リンクアグリゲーションやVLANの設定がとても簡単、「NETGEAR Insight」実機レビュー
スイッチのVLAN設定をスマホアプリの「Insight」だけでやってみる
2017年11月30日 08時00分更新
ポートVLANの設定もアプリから簡単にできる
続いてVLANの設定もやってみよう。VLANは、物理的に1つのローカルネットワーク(LAN)を仮想的に複数のLANに切り分けることで、たとえば「ゲスト用ネットワーク(ゲストVLAN)から社内ネットワークにはアクセスできないようにする」「転送処理を優先するIPカメラ専用VLANを用意して、ビデオ品質を保つ」といったことを実現する。
VLANには「ポートVLAN」と「タグVLAN」の2方式があるが、今回はスイッチ1台にReadyNAS1台というごく簡単な環境なので、複雑なネットワーク構成のテストは難しい。まずは単純なポートVLANからテストしてみよう(なおタグVLANは次回記事で試すつもりだ)。

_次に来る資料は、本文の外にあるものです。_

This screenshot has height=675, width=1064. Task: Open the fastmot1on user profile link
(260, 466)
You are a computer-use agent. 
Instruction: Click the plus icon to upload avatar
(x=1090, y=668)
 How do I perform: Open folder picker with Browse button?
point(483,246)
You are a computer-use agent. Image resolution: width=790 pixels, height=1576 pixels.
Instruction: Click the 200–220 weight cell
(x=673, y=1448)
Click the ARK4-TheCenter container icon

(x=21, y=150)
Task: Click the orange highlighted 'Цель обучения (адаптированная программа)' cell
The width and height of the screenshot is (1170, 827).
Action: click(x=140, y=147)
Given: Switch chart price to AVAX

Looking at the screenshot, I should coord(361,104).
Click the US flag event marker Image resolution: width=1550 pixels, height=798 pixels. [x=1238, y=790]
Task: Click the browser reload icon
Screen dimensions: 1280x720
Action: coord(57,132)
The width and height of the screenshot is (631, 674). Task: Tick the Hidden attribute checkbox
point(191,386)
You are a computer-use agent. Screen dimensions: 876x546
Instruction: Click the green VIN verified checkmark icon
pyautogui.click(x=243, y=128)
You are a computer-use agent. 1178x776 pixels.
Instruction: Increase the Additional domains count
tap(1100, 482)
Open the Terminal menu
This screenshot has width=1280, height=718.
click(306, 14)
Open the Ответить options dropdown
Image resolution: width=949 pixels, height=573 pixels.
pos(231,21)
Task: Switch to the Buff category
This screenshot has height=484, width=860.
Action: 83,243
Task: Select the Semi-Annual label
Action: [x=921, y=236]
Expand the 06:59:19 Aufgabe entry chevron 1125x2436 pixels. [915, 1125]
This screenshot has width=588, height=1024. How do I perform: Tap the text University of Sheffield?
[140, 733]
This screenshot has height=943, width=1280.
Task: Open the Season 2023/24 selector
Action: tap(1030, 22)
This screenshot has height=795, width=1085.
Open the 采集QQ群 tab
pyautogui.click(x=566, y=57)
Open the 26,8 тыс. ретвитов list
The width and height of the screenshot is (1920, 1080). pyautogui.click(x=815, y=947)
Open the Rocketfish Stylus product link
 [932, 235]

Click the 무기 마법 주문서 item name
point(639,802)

ポートVLANは、スイッチの各ポートにVLAN ID(VLANの識別子)を割り当て、スイッチ内のVLANを切り分けるというものだ。たとえばポート1~4は「VLAN 10」、ポート5~8は「VLAN 20」と設定すれば、異なるVLANに属するポート間(たとえばポート2と7)は通信できなくなる。
実は、Insightスイッチは初期状態でもVLANが設定されている。ただし、すべてのポートが同一のVLAN(VLAN ID 1、Management VLAN)に属する設定になっているので、初期状態ではふつうのスイッチと同じように、すべてのポート間で通信ができるわけだ。今回はこれを変更し、ポート1~4を別のVLANに切り分けてみたい。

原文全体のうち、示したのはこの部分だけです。